The verdict was 50 blows on the bare buttocks for each. This verdict however, had to be ratified by the king. The king was of the opinion that we didn't deserve this punishment. He considered that we didn't enter the country as robbers or conquerors, but were driven here, against our will, by the storm. He nullified the verdict, after which we were brought back to our houses, where we had to stay until further notice.

 

In the meantime, the coxswain had been questioned, through an interpreter, by the envoy and knew the whole situation. With this, the Koreans came into a difficult situation. As we were told later, the Tartarian envoy was bribed with a lot of money and promises for more if he didn't inform the emperor in Beijing. The whole incident ended badly for our two mates. They were thrown in prison and we have never seen them again. Much later we learned that they died in the meantime. Whether they died of a natural cause or had been sentenced after all, was not told. Even Weltevree, who knew so much, couldn't tell us. From the Korean resources we know that the two mates starved themselves to death. The Koreans were very worried about this, but didn't know how make them eat again.

 

In June the Tartarian envoy came again to Seoul . Shortly before that we were summoned before the commander, who told us a new ship had stranded at Quelpaert and because Weltevree had become too old to undertake such a fatiguing journey, three of us, who knew the language best, had to act there as an interpreter. We appointed three of our mates: an assistant, the under officer in charge of the rigs and a sailor. This threesome left a few days later to the South accompanied by a sergeant.

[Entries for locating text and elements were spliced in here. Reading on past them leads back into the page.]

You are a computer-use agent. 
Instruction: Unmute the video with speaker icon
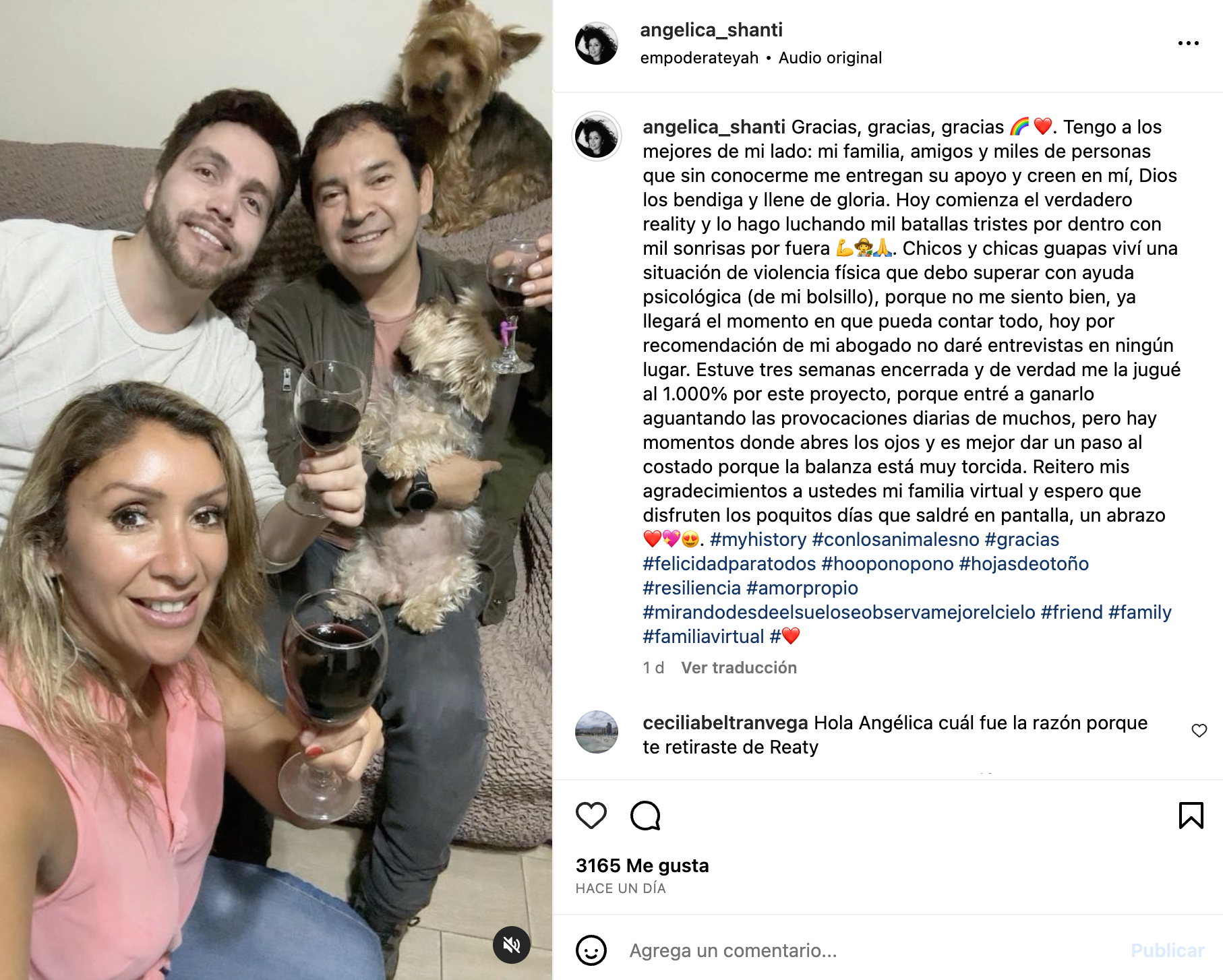512,945
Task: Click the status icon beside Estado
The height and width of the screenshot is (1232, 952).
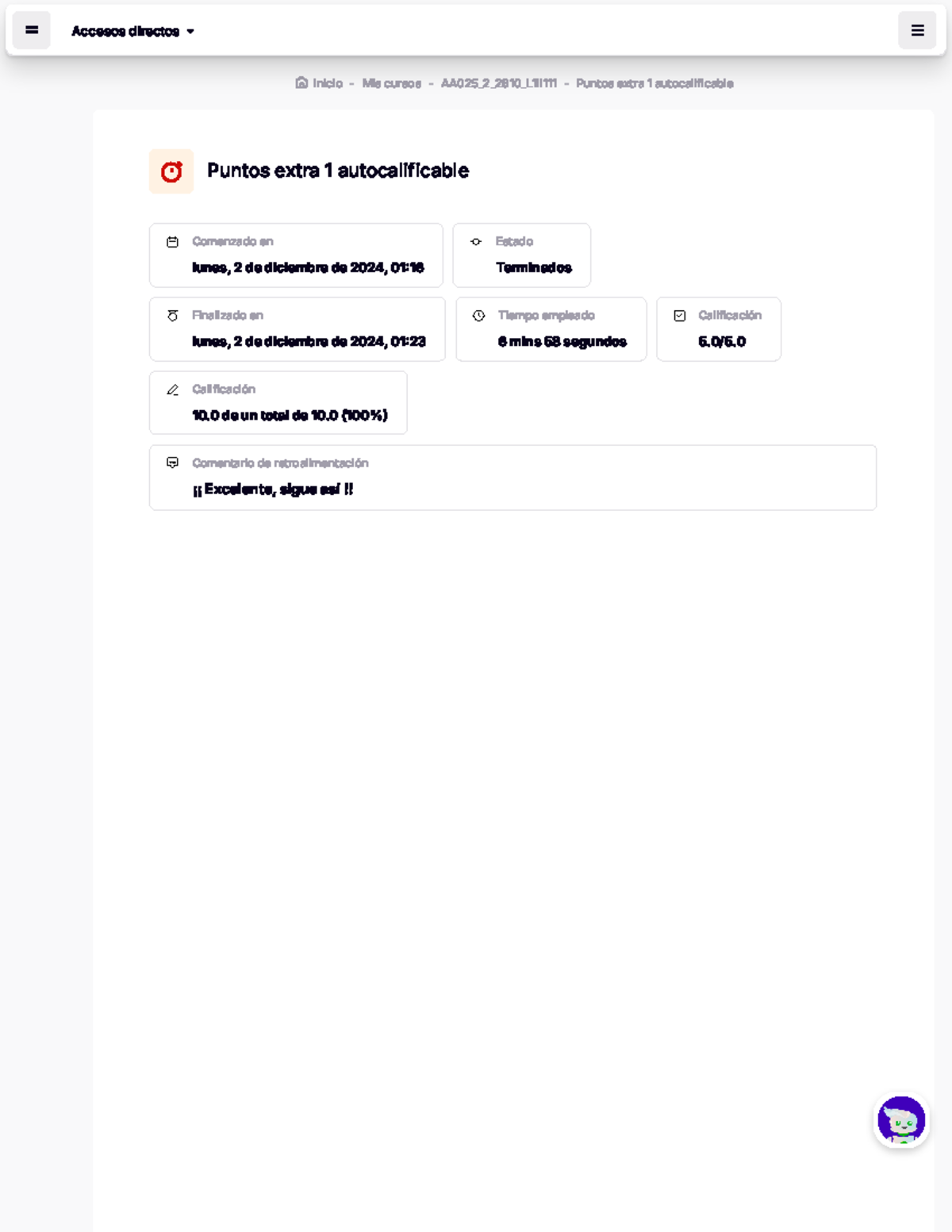Action: tap(476, 242)
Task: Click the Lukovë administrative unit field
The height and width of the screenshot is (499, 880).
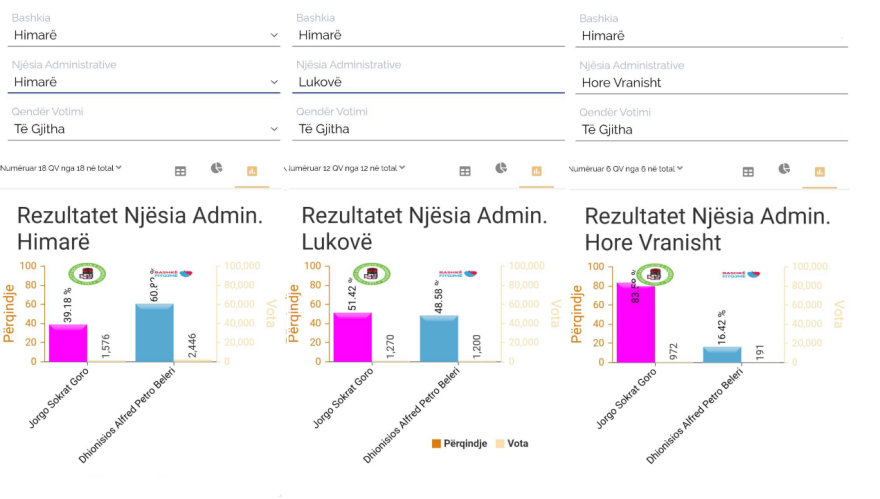Action: pyautogui.click(x=430, y=82)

We, who stayed behind, got the strict orders to stay in our houses until the second day of the departure of the envoy. He who dared to stick his nose outside the door before that, could count on a merciless spanking. After a while we received a letter from our three mates, who had left for Quelpaert. They notified us that they were imprisoned on the outermost south point of the island, where they were strictly guarded. No ship at all had been wrecked. All these things had been a trick to get the threesome out of Seoul.

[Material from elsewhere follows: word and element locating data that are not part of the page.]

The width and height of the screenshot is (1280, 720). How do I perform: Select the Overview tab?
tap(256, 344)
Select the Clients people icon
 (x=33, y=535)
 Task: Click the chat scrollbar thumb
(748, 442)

It was not clear to us what exactly had been the intention of this. Presumably the Koreans hoped to keep these three behind if the emperor of China came to know that there were in Korea and would request our extradition.

Maybe to use them at occurring occasions as interpreters?

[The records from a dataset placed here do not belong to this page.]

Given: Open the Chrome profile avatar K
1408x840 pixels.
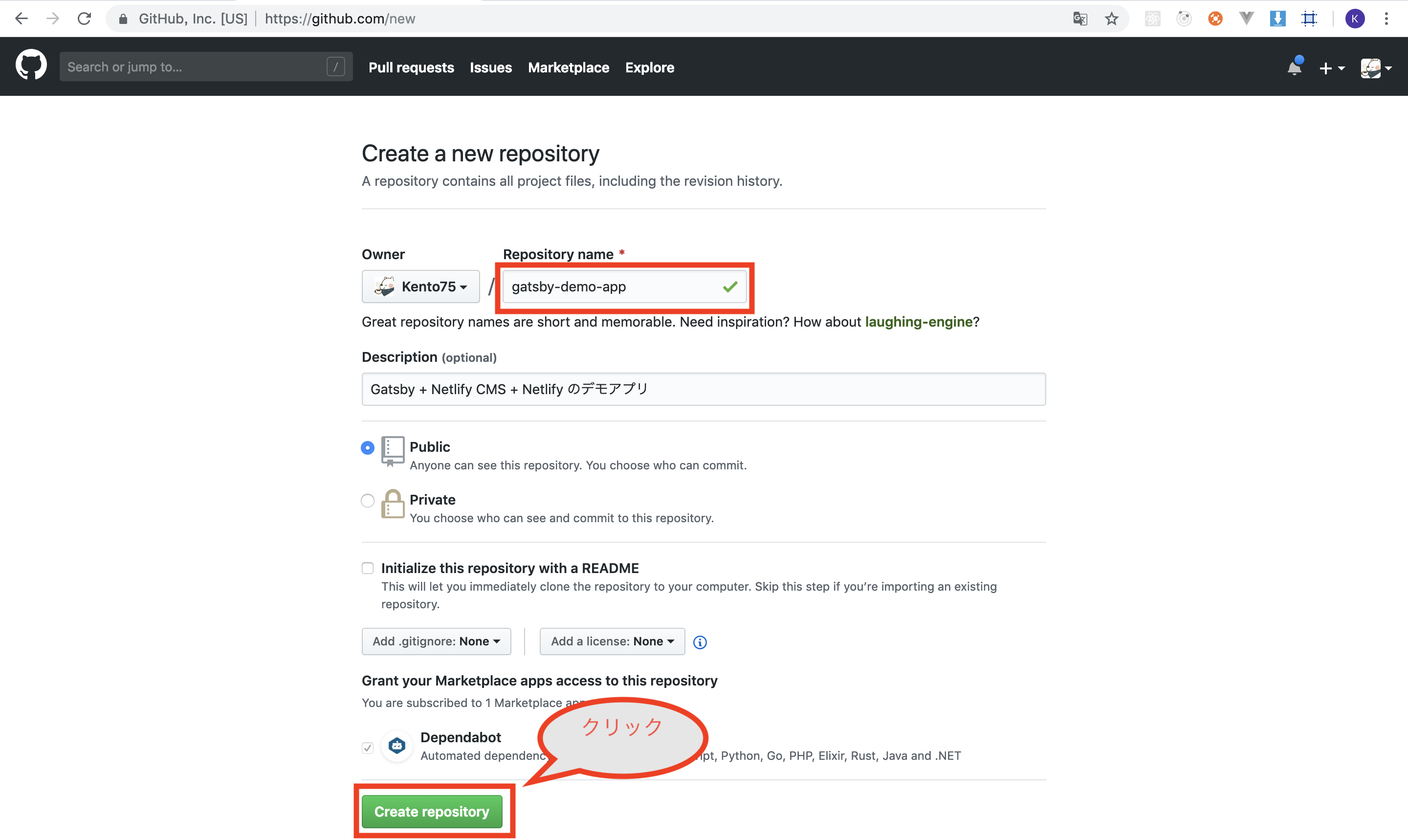Looking at the screenshot, I should pos(1354,19).
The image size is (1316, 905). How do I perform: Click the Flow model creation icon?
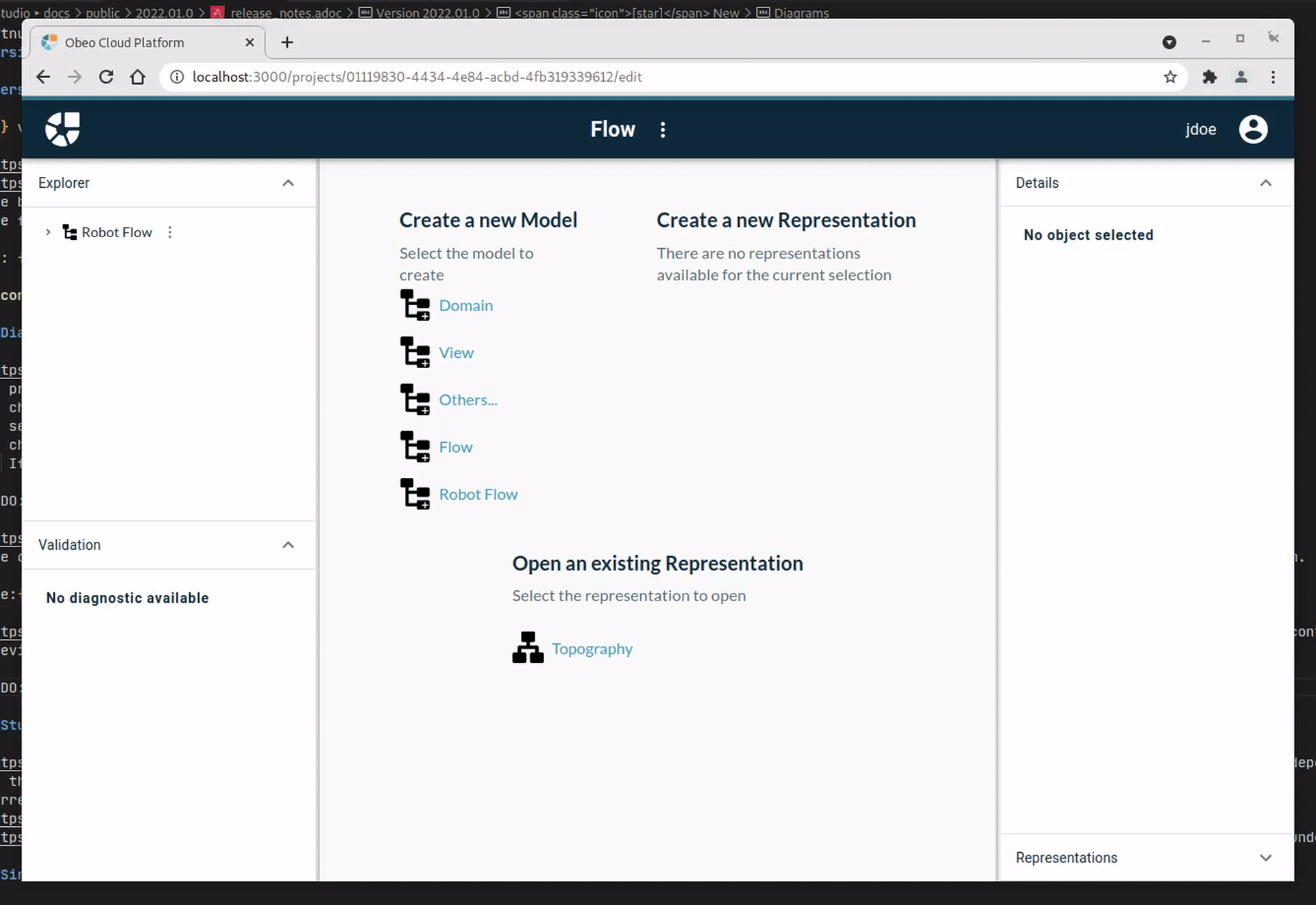pyautogui.click(x=414, y=447)
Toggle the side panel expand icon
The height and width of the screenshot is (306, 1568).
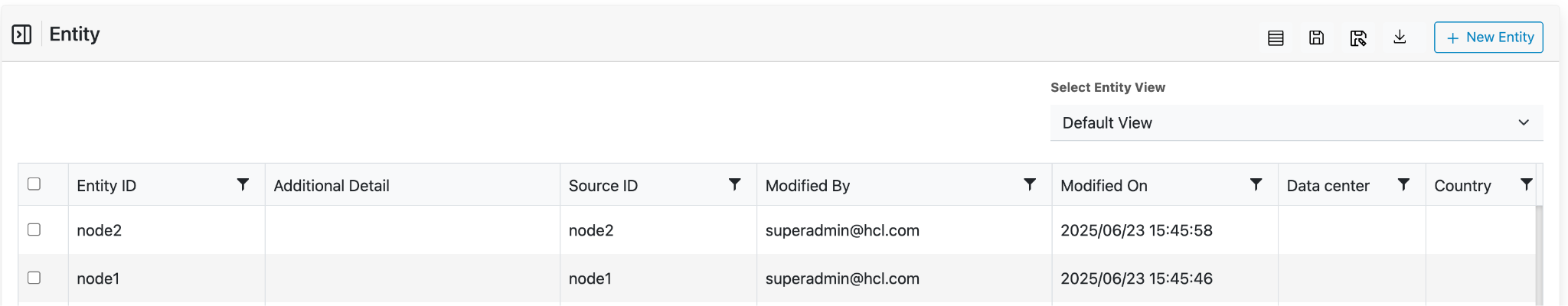coord(21,34)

At the end of that year, the envoy crossed the ice to demand again tribute . And as before, we were locked up in our houses during his stay and severely guarded. After his visit members of the crown council insisted upon the king to have us killed. They got support from other dignitaries who were fed up with us. They assembled upon this issue for three days. The king, the brother of the king, army commander and other leading persons were against this proposal, because they were kindly disposed toward us.

The army commander said that, if one decided to kill us, it had to be in a man to man fight, in which each of us had to fight against two Koreans, who were armed in the same way. He thought that to be more honorable, both for Koreans and Hollanders , then just killing a number of foreigners, who had entered the country against their will. All of this had been secretly told us, by sympathetic informers. Heavily alarmed we asked Weltevree if he could confirm this message. He didn't want to tell us more then, if we still would be alive after three days the danger would have passed.

The brother of the king, who was the chairman of the meetings, passed our houses on his way to the meetings. We took the opportunity, to kowtow in front of him and begged him to spare our lives. He set our minds at rest by telling us things didn't look as black as they were being suggested by envious persons, who were unkindly disposed toward us. And so it happened.

We owed our lives to the king, who stayed foot and didn't yield for the pressure applied by the enemy who aimed at our down fall. But he had to make concessions as well. To prevent that we caused problems again in the future by seeking contact with the Tartarian envoy, we were exiled to the province of Chollado . From the king we received a monthly allowance of 50 ounces of rice.